Of course, the topic is always high on the public’s agenda. Not least in cancer which, by the way, is being highlighted once again by World Cancer Day (today, Monday 4 February). Given that we obviously don’t know the make-up of the new Parliament just yet, we do know that it will come from a political rainbow of the left, the right, and the centre - with Eurosceptics and environmentalists also in the mix.
So maybe it’s time to take a quick look at how those of each political hue will focus on health care. Taking the National Health Service (NHS) in the UK - a Labour post-war creation - as an example, socialists tend to look at providing universal health care for all on the basis of need, free at the point of use.
This is paid for, of course, by taxes and national insurance contributions and relies on enough healthy people working to pay for it. This is a struggle at the moment, due to the ageing population and the rise in co-morbidities (although these factors obviously affect every government).
The UK’s Labour party cites the creation of the NHS as its “proudest achievement” and is looking to give patients the modern, well-resourced services they need for the 21st century, coupled with the world-class quality of care they need and staff who are able to deliver the standards that patients expect.
It talks about ‘properly resourcing’ the healthcare system and stopping what it calls ‘the routine breach of safe levels of bed occupancy’. All left-of-centre governments talk big about focusing resources on services to provide care closer to home, plus new models of community care that take into account primary care and also social care and mental health.

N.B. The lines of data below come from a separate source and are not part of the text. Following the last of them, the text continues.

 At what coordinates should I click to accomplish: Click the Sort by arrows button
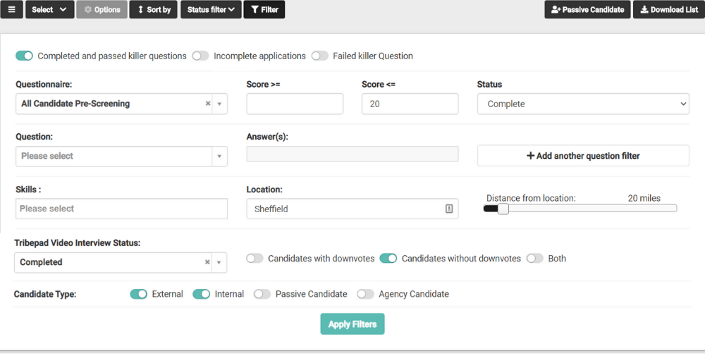pyautogui.click(x=154, y=10)
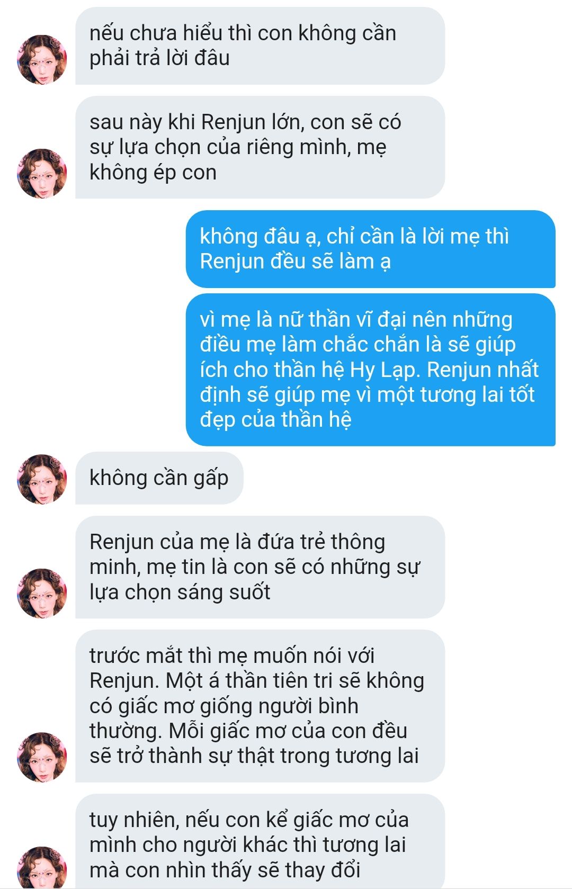The width and height of the screenshot is (572, 889).
Task: Tap text 'Renjun đều sẽ làm ạ'
Action: click(x=296, y=262)

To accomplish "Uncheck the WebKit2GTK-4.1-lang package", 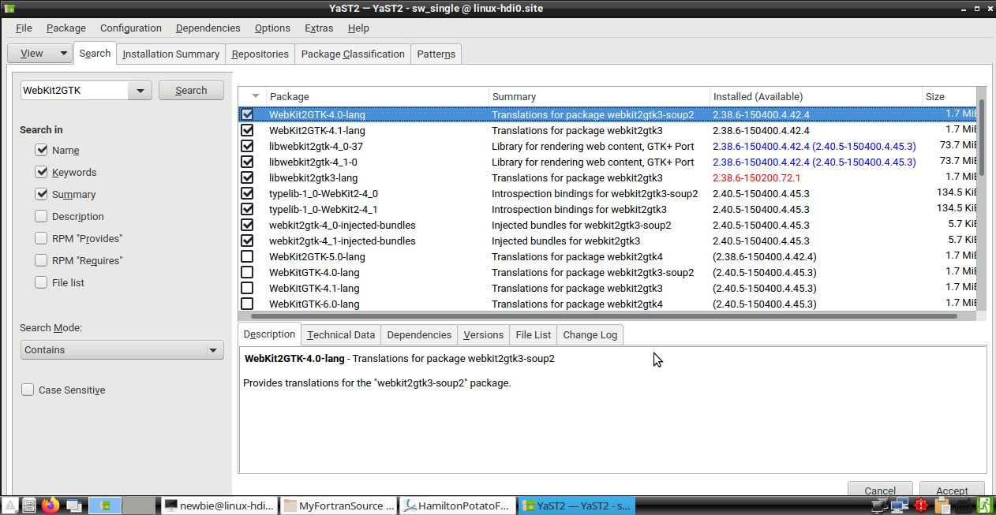I will 247,130.
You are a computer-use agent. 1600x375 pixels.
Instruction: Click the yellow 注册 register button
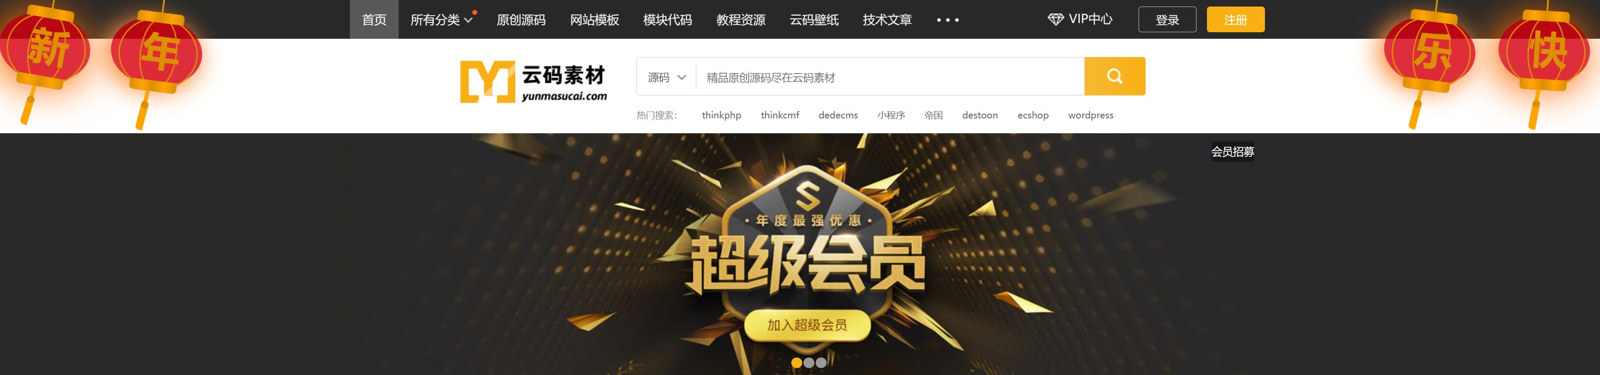click(1235, 19)
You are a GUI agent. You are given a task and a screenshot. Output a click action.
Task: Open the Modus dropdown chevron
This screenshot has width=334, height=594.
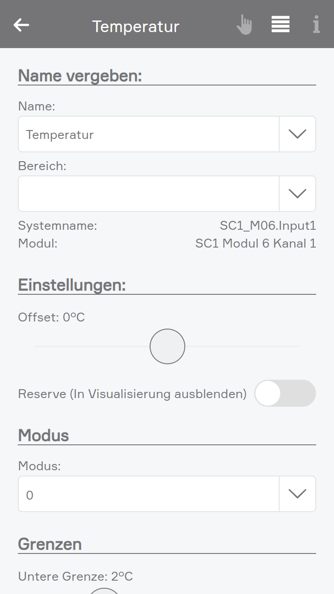[x=297, y=494]
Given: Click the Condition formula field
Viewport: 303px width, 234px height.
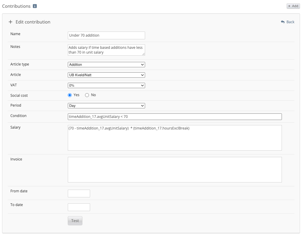Looking at the screenshot, I should pos(175,117).
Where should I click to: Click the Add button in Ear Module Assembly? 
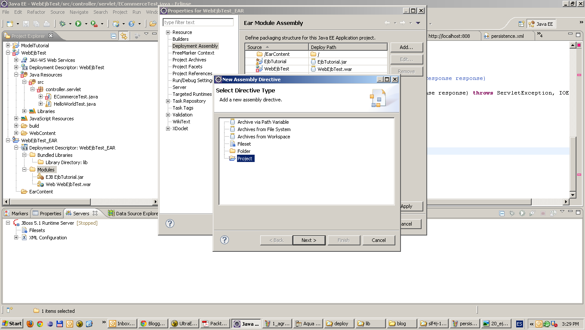pyautogui.click(x=406, y=47)
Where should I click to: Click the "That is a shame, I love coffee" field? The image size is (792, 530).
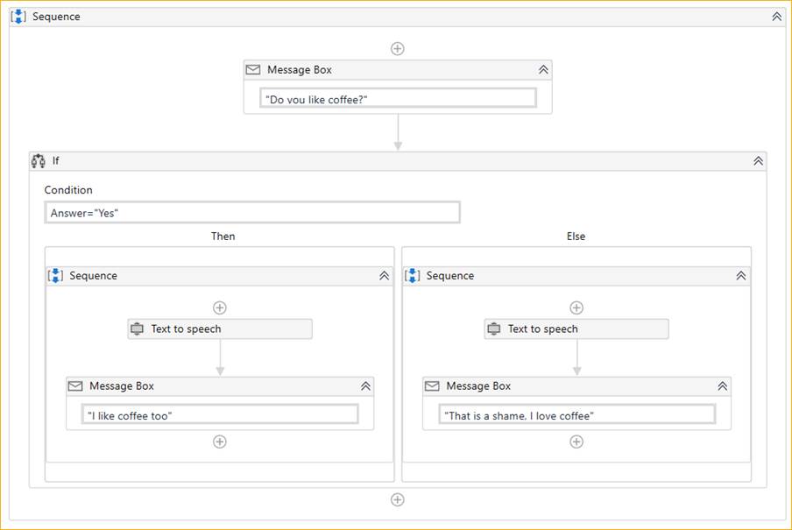(x=576, y=414)

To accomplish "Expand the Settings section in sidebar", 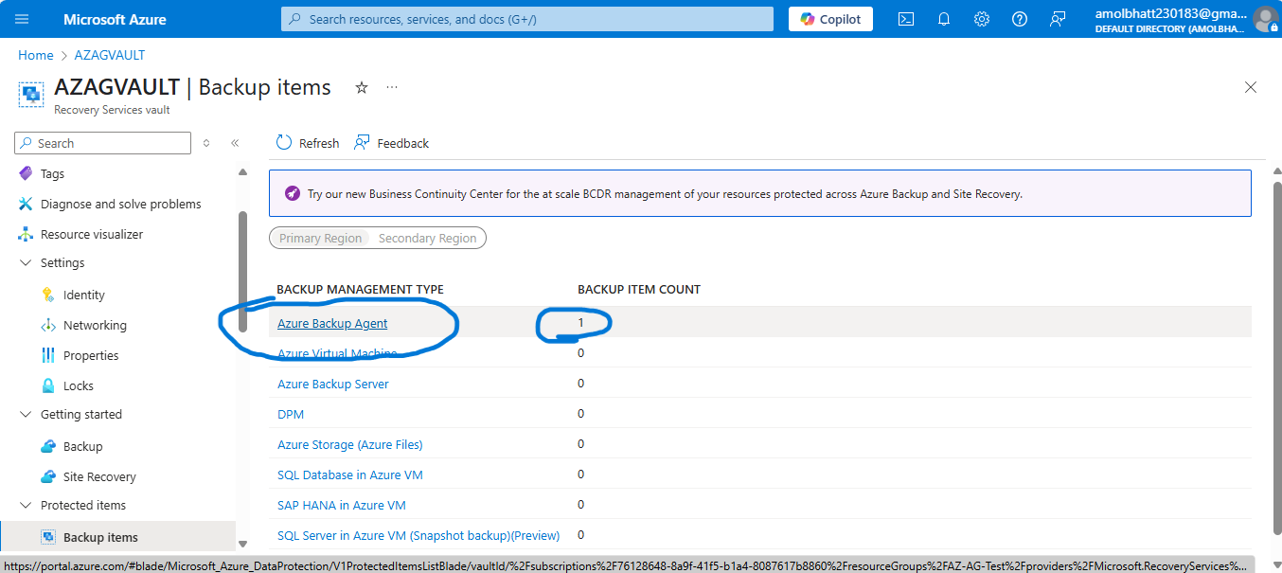I will point(26,263).
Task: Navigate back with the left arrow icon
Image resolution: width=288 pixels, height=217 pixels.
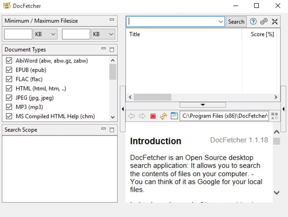Action: 131,116
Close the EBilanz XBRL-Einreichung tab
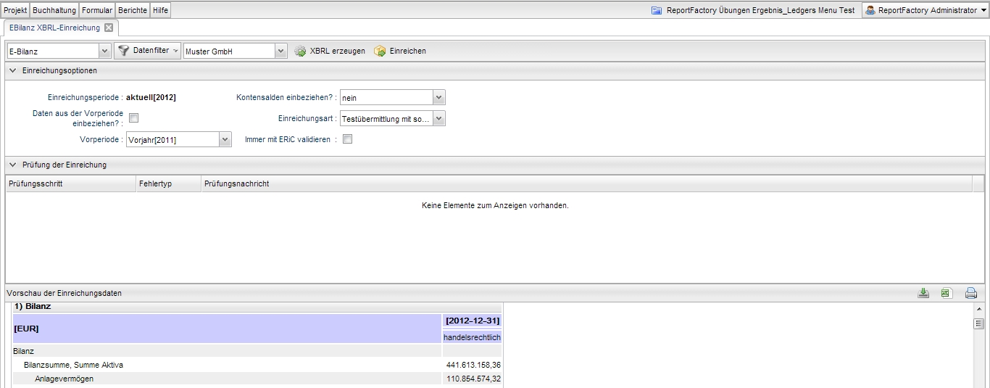The width and height of the screenshot is (990, 388). click(109, 28)
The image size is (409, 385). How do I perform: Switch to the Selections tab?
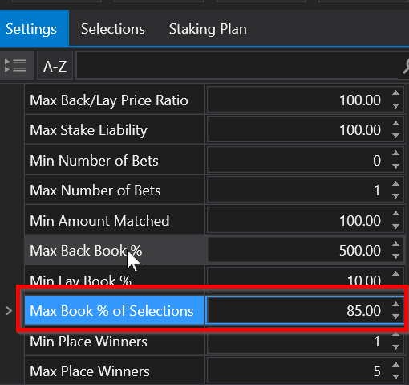coord(113,29)
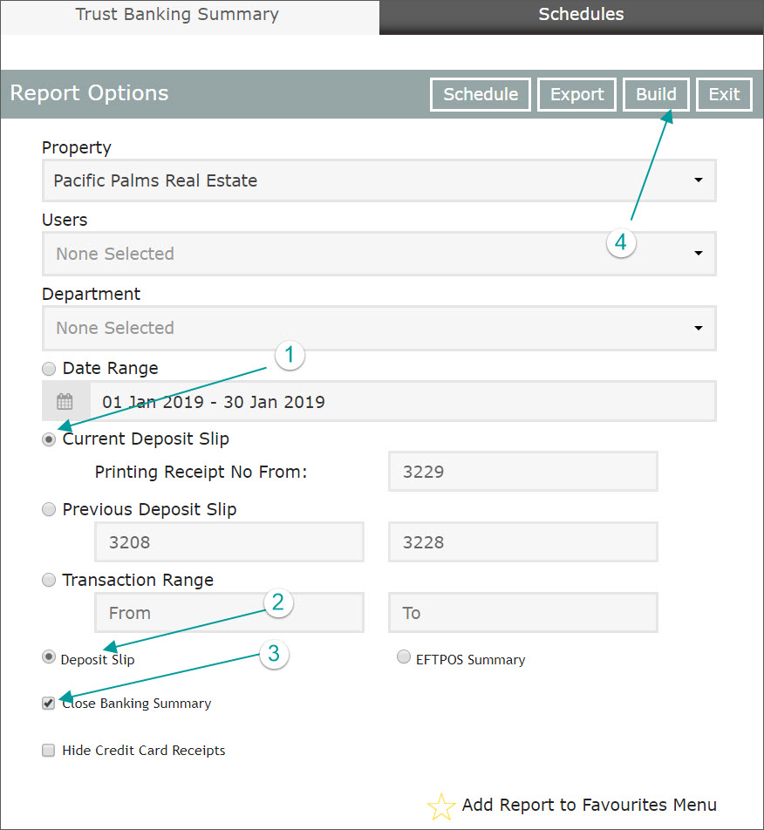
Task: Select the Date Range radio button
Action: coord(49,369)
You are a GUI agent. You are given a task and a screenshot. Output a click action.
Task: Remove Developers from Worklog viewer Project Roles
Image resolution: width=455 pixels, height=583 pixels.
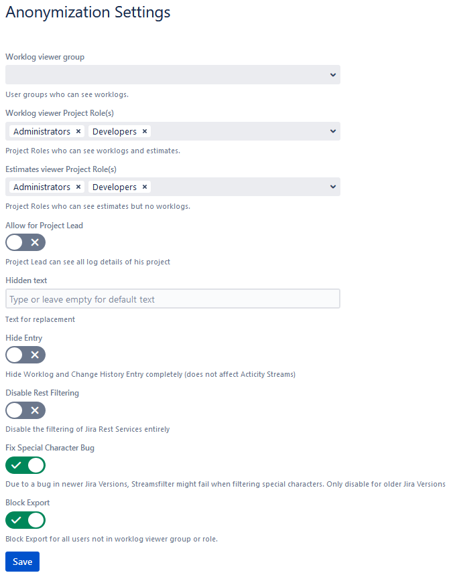click(145, 131)

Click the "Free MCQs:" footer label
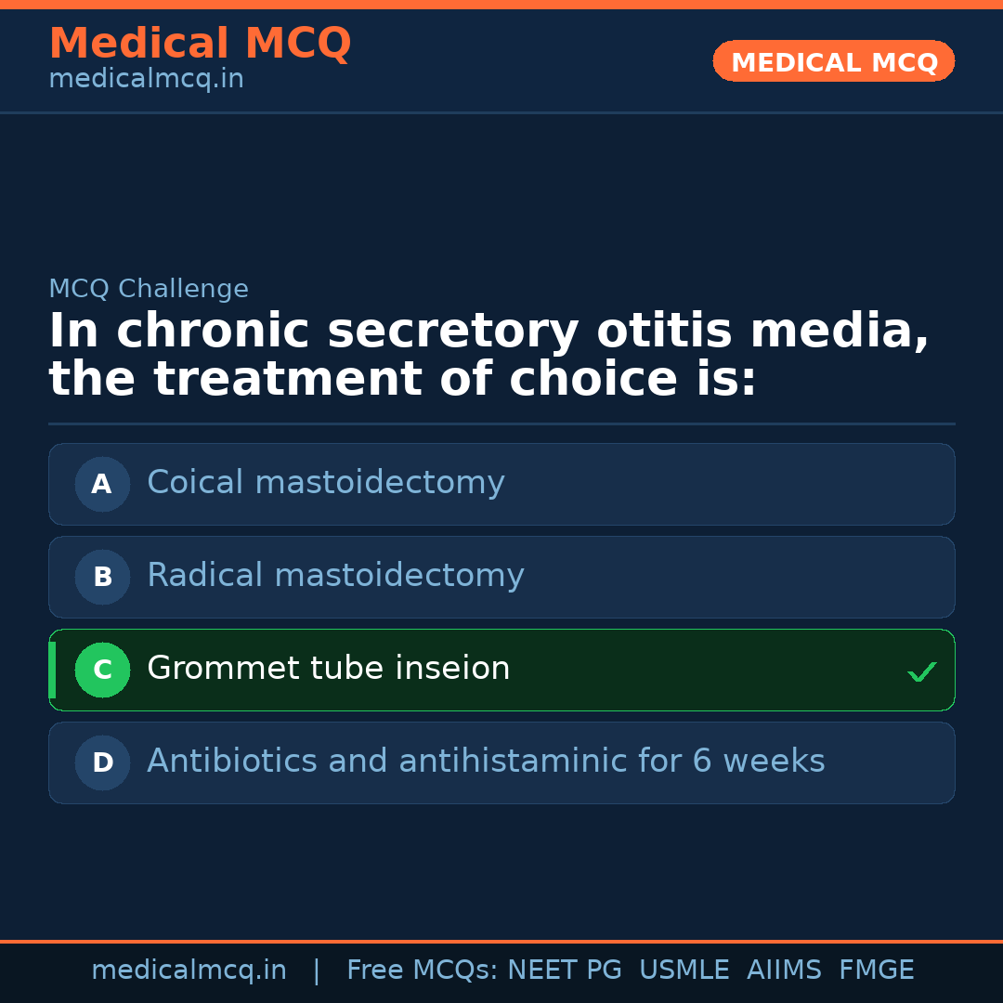(x=423, y=970)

An issue that remains for all healthcare providers, of course, is the growing problem of rationing of services and medicines and ‘postcode lotteries’, which means that the quality of care received by a patient does not depend on which part of the country they live in. Or in fact, which country they live in. This nods to cross-border healthcare which, of course, has cross-party support.
Those on the right, meanwhile, or at least right-of-centre, tend to look towards to market forces, especially in cases where the capitalist class is strong while the labour force is less so. These countries tend to have, or at least dream of, lower public expenditures on healthcare, with the private sector being important in providing welfare services.
It’s safe to say that there is a lot of income inequality in the EU. But unlike the other nations, the social democratic countries tend to be more committed to welfare-state expansion, full employment policies and a higher percentage of women in the labour force. These are the lesser priorities of the parties on the right who, as suggested, want the state to be ‘smaller’, and tend to encourage private participation in healthcare where possible.
It is fair to say that the current European Parliament, for example, has a clear democratically elected majority among member states (Liberals, Conservatives, and Christian Democrats), which explains why its policies tend to the right in the main. Policies and priorities on the right can include increasing resources to front-line healthcare workers, strengthen the focus on excellence in research, discovery, innovative service delivery and patient-centred problem-solving. Usually through public/private means, or sometimes simply private.
And many on the right believe that, rather than health care being centralized, the regions within a member state should take responsibility for health-care funding and management and be fully accountable for the results.
Centrists tend to take up a combination of the two and, as do all sides of the political spectrum, look for best practices, while protecting the principle that reaching fora credit card to pay for care should be kept to a minimum. The liberal model does put an emphasis on the responsibility of individuals, and yet some lesser-or-greater degree of social protection is afforded to the less well-off, complemented by company or private insurance. The state in this case tends to encourage the private sector to help provide services, and there is an option to go for public and/or private providers. Ireland is a good example, here. Whichever model is used, though, from the left, right or centre, all politicians have a duty to protect and enhance public health under whatever form their party-political leanings take.